Location
- Llewellyn Street Bermondsey, London, SE16 4UN England
- Coordinates: 51°30′00″N 0°04′06″W﻿ / ﻿51.5000°N 0.0682°W

Information
- Type: Academy
- Motto: Vince in Bono Malum
- Religious affiliation: Roman Catholic
- Department for Education URN: 150937 Tables
- Ofsted: Reports
- Head Teacher: Felicity Corcoran
- Gender: Coeducational
- Age: 11 to 18
- Enrolment: 900
- Colour: Dark Grey
- Website: http://www.stmichaelscollege.org.uk/

= St Michael's Catholic College =

St Michael's Catholic College is a coeducational secondary school with academy status, located in the London district of Southwark.

Specialising in Business and Enterprise and Modern Foreign Languages, St Michael's teaches students in the age range of 11–18 years.

The college joined the St Benedict Catholic Academy Trust Multi-academy trust in April 2024.

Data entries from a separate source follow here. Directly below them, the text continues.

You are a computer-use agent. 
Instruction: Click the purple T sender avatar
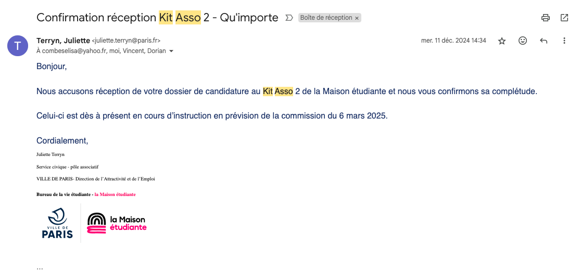pyautogui.click(x=18, y=45)
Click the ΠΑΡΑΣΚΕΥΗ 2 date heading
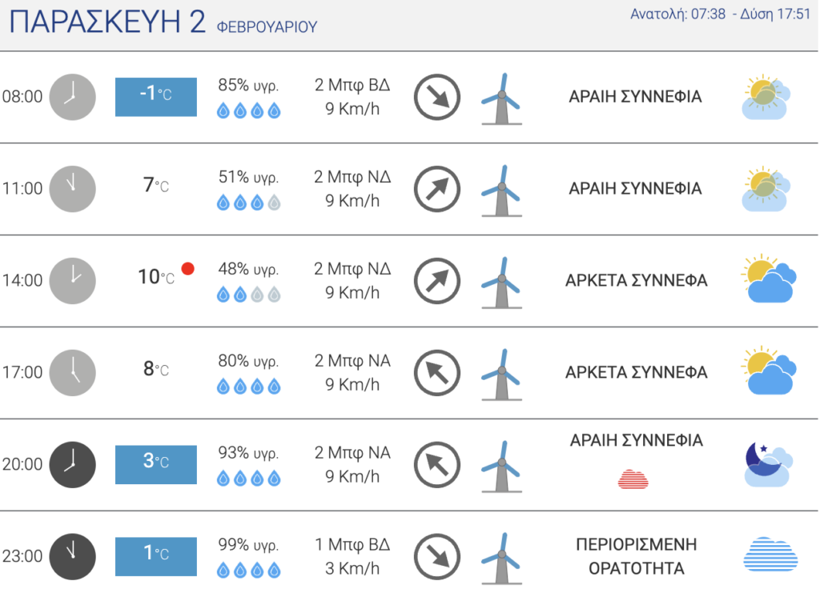 coord(107,22)
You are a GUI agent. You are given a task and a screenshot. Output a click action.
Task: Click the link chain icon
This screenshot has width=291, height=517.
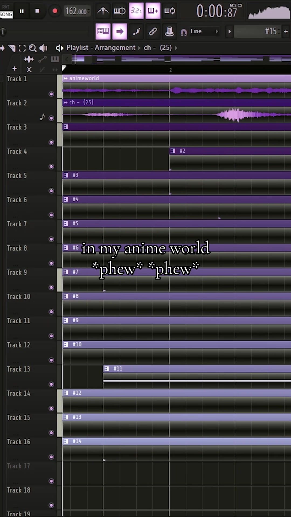tap(153, 32)

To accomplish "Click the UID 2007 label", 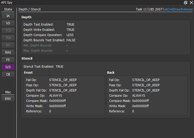I will pos(156,9).
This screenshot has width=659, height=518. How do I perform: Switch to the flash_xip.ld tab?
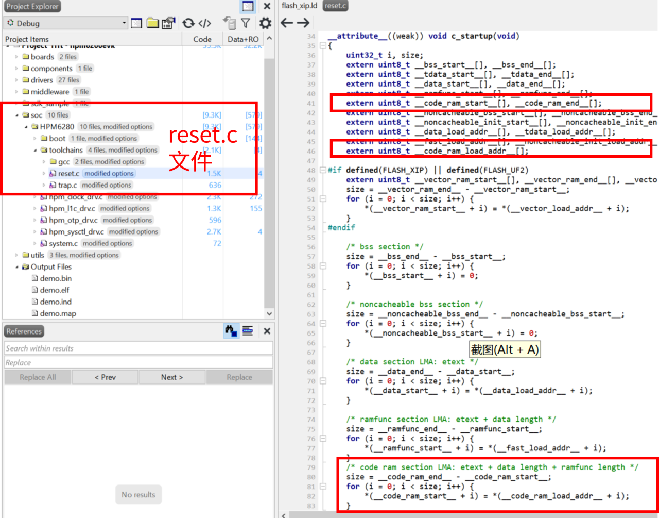click(299, 6)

On the 29th of April 2025 Ofsted made the following key judgements following an inspection of the college.
- Quality of education - Outstanding
- Behaviour and attitudes - Outstanding
- Personal development - Outstanding
- Leadership and management - Outstanding
- Sixth form provision - Outstanding

The college was rebuilt in January 2011 under the BSF (Building Schools for Future) and opened a sixth form. A new teaching block was opened in September 2018 to allow the College to expand its capacity to a maximum of 1050 students by 2023.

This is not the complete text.